• [TEXT SHOWN]:

:::

6.2 Bumpalo Arena for AST Nodes 🔮 FUTURE

Use bumpalo for AST allocation
Only 11 instructions per allocation (vs ~100 for malloc)
Mass deallocation: just reset the bump pointer
Perfect for phase-oriented allocation (parse → use → discard)
Projected: +20% parsing improvement

Phase 7: Memory-Mapped Files (Future)

Goal: Zero-copy file loading for very large ledgers Expected Impact: 10-20% for files >100MB

7.1 Optional mmap for Large Files

Only enable for files > threshold (e.g., 50MB)
Fallback to standard read for smaller files
Cross-platform support (memmap2 crate)

Roadmap Summary

Phase	Work	Status	Result
0	Quick wins (Arc, PGO)	✅ Done	+29% (16% + 13%)
1	Zero-copy parsing	✅ Done	+7%
2	SmallVec	❌ Reverted	-27% (slower)
3	Full interning	✅ Done	+6%
4	Parallelization (rayon)	✅ Done	+5%
5	Binary cache (rkyv)	✅ Done	2.3x on cache hit
6.1	Logos + Winnow parser	✅ Done	Replaced Chumsky
6.2	Bumpalo arena	🔮 Future	+20% projected
7	Memory-mapped files	🔮 Future	Large files only

Actual Performance

Measured on 10K transaction ledgers (January 2026):

Benchmark	rustledger	beancount	ledger (C++)	hledger
Validation	35ms	754ms	97ms	467ms
Balance report	118ms	1280ms	84ms	571ms

Key results:

22x faster than beancount for validation
11x faster than beancount for balance reports
Competitive with ledger (C++): 2.8x slower validation, 1.4x slower balance
Cache hit: ~13ms for repeated runs

Benchmark Evaluation (January 2026)

Methodology Verification

The benchmark claims have been independently verified. Key findings:

1. What each command measures:

Tool	Command	Operation
rustledger	`rledger check file.beancount`	Parse + validate
beancount	`bean-check file.beancount`	Parse + validate (no plugins on simple files)

:::

• [PROBLEMS AND TASKS]:
1/ Decide whether each statement agrees with the performance roadmap. Answer yes or no and quote the words from the roadmap that decide it: (a) The SmallVec change was kept in place. (b) Memory-mapped loading is meant only for files above a size threshold. (c) A bumpalo allocation takes about 100 instructions.
2/ Using the performance roadmap, explain in one to three sentences why bumpalo is proposed for allocating AST nodes.
3/ According to the performance roadmap, what parser did the Logos + Winnow work replace?
The rows that follow come from a separate source and are unrelated to the performance roadmap.

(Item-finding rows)
:::

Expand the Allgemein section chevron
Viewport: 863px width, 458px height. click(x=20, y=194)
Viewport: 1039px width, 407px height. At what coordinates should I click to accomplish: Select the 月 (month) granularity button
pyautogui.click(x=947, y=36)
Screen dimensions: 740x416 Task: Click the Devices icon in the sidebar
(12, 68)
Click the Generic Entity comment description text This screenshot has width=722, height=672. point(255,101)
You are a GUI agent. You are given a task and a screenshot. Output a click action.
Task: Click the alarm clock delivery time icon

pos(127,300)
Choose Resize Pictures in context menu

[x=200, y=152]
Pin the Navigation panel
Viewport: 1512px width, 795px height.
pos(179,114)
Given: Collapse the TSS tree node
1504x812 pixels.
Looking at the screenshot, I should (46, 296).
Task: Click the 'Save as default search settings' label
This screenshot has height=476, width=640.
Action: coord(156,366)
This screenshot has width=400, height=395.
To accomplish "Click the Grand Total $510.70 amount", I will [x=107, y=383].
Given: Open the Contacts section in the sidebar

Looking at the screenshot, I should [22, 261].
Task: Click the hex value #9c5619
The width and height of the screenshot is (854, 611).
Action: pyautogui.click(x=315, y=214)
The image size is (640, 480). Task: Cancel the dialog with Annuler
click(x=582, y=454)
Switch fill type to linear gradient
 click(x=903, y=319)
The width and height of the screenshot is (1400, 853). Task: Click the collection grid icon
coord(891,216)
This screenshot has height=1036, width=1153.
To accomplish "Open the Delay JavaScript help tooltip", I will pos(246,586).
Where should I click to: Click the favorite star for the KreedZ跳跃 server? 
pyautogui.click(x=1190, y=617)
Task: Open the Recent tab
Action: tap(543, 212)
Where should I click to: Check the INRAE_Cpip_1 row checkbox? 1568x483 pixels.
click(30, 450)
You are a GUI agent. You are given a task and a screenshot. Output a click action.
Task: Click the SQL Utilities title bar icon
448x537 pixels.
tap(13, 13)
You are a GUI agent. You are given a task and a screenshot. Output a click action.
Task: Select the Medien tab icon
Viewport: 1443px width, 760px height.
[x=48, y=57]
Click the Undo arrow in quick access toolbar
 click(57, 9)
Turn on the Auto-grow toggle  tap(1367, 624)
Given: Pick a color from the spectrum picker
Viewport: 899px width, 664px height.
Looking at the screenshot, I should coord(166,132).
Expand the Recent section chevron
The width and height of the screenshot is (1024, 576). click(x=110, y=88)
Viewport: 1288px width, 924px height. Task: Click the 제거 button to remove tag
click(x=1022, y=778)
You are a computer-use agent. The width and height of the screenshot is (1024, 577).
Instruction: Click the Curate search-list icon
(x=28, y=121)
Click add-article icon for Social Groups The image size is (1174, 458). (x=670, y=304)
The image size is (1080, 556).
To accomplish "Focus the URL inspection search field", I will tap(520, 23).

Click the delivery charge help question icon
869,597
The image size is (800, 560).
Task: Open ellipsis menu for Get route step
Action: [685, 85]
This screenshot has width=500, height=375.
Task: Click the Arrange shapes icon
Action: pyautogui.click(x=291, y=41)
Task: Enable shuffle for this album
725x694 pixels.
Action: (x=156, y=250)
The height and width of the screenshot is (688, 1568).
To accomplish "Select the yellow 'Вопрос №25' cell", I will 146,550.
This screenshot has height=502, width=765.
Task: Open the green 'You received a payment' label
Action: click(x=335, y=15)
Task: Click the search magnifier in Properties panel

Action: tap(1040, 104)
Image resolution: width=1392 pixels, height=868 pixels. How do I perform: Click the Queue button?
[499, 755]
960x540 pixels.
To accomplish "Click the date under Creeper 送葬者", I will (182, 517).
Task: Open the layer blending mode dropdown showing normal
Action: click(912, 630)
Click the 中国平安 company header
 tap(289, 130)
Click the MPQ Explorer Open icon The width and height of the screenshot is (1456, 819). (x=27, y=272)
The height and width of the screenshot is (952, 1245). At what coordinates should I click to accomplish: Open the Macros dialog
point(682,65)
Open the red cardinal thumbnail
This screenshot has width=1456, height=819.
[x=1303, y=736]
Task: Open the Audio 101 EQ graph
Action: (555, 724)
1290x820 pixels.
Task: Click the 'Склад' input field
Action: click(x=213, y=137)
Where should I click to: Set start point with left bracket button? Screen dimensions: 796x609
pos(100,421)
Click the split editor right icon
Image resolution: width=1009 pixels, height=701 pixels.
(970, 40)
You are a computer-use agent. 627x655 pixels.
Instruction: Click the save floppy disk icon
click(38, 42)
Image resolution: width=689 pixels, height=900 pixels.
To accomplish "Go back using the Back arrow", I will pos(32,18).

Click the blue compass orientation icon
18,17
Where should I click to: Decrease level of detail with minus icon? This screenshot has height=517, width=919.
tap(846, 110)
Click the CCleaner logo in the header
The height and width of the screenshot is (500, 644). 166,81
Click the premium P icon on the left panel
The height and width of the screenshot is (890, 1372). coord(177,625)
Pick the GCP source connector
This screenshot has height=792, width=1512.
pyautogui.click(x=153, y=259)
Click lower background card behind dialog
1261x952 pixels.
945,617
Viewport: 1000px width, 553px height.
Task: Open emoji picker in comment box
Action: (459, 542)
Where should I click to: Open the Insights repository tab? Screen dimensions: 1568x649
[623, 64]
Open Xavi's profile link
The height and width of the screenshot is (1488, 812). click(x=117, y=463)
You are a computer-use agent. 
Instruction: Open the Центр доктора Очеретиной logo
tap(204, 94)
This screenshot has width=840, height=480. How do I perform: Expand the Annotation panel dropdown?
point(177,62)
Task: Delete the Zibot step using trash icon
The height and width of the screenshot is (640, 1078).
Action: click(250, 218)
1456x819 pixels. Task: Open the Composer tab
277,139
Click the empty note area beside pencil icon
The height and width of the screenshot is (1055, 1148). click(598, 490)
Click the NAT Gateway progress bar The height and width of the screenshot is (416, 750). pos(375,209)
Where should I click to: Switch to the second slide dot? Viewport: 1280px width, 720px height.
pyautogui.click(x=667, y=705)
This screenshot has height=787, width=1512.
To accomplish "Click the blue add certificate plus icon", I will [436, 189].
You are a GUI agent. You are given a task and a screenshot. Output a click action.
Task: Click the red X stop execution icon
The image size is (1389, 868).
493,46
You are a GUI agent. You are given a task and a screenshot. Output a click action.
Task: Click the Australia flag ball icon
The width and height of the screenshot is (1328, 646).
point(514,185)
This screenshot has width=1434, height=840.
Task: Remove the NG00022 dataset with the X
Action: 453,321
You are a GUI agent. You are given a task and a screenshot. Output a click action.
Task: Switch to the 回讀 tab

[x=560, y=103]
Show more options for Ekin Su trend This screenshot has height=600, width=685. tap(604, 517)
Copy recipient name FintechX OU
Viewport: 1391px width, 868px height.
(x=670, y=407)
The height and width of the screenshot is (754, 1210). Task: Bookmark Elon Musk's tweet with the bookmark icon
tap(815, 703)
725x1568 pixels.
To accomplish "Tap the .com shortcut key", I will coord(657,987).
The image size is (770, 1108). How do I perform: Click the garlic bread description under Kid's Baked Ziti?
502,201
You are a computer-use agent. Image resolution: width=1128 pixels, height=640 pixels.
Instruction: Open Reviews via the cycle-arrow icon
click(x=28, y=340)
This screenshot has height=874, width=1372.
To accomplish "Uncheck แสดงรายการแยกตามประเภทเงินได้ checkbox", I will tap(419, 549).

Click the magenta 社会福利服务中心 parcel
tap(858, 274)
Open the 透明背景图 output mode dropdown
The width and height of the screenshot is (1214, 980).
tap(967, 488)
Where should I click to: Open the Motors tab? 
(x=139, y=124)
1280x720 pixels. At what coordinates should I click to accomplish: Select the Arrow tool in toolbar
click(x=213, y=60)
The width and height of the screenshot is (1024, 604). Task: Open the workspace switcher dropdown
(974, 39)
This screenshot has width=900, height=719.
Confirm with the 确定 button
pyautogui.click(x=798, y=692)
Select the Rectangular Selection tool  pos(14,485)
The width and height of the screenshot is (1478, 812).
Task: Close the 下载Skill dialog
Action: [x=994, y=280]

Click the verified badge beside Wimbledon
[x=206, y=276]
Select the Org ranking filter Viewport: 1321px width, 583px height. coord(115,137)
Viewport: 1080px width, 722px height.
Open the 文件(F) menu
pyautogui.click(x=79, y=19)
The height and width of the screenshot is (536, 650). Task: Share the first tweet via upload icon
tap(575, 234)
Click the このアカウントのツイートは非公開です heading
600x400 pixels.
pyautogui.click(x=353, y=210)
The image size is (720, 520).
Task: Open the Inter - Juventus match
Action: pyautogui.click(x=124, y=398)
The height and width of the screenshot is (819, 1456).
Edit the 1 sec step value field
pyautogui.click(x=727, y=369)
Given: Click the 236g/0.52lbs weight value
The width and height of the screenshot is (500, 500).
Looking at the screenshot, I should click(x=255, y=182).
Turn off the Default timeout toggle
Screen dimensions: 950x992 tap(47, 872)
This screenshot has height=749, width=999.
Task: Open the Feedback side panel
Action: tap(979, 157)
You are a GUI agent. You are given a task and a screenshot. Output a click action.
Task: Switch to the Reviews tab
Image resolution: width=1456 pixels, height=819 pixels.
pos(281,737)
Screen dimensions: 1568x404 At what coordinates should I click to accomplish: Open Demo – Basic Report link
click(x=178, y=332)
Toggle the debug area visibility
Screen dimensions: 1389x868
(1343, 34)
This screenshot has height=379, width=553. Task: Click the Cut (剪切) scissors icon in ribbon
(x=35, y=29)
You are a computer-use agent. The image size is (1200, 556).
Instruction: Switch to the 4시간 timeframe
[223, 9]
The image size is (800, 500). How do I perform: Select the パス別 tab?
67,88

:::

• [SOLUTION LIST]:
1/
(a) No: "❌ Reverted" and "-27% (slower)".
(b) Yes: "Only enable for files > threshold (e.g., 50MB)".
(c) No: "Only 11 instructions per allocation (vs ~100 for malloc)".

2/ A bumpalo allocation takes only 11 instructions, compared with about 100 for malloc. Everything can be freed at once by resetting the bump pointer. This fits phase-oriented allocation, where data is parsed, used and then discarded.

3/ It replaced Chumsky.